Fashion Revolution Day

24 kwietnia to dla mody dzień szczególny. Nie ma powodów do świętowania, ale jest pretekst do dyskusji i zadawania pytań. W sześćdziesięciu siedmiu krajach na całym świecie dziś pytamy, kto wykonał nasze ubrania. Inicjatorom akcji chodzi o zwiększenie świadomości konsumentów, obudzenie ciekawości, dociekliwości, mobilizowanie do czytania metek. Wyniki badań konsumenckich przeprowadzonych dla Fashion Revolution wprawiają w osłupienie. Według raportu australijskiej organizacji Baptist World Aid, bardzo często nie wiedzą tego same firmy –  61%  nie wie, gdzie dokładnie i przez kogo tworzona jest ich odzież. Ignorancja ta wskazuje na brak zainteresowania etycznym, zrównoważonym podejściem do ich działalności. Dlatego w tym roku Fashion Revolution wzywa marki do przejrzystości – informuje polska strona akcji.

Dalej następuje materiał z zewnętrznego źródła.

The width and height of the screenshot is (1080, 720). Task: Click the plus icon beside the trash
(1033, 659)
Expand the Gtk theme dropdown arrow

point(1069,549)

Dziś mijają dwa lata od katastrofy w Rana Plaza w Dhaka w Bangladeszu. To nie był pierwszy raz, gdy skandaliczne warunki pracy doprowadziły do śmierci ogromnej liczby osób. W Polsce wydarzenie zapadło w pamięć mocniej niż zwykle za sprawą zdjęcia, na którym obok gruzów widać metki koncernu LPP. Uruchomiło to lawinę pytań i początkowo lakoniczne, potem na szczęście znacznie bardziej szczegółowe odpowiedzi. Późno? Trudno. O szybkości reagowania polskich marek w kryzysowych sytuacjach można by było stworzyć osobny tekst. W październiku zeszłego roku (a więc półtora roku po sprawie) na stronie koncernu pojawiły się wreszcie konkretne informacje: o odpowiedzialnej produkcji i ogólnych działaniach zapobiegawczych.
Kampania Fashion Revolution nie jest wymierzona przeciwko producentom ubrań; jest to akcja edukacyjna, mająca uświadomić konsumentów, że ich oczekiwania przekładają się na działania marek i w konsekwencji poprawę warunków pracowniczych w fabrykach. Rozliczanie marek jest zadaniem konsumentów oraz instytucji certyfikujących. Fashion Revolution Day jest także szansą dla producentów, którzy odznaczają się przejrzystym łańcuchem dostaw, aby poinformować o tym konsumentów chcących świadomie wybierać etyczną modę – mówią organizatorzy akcji.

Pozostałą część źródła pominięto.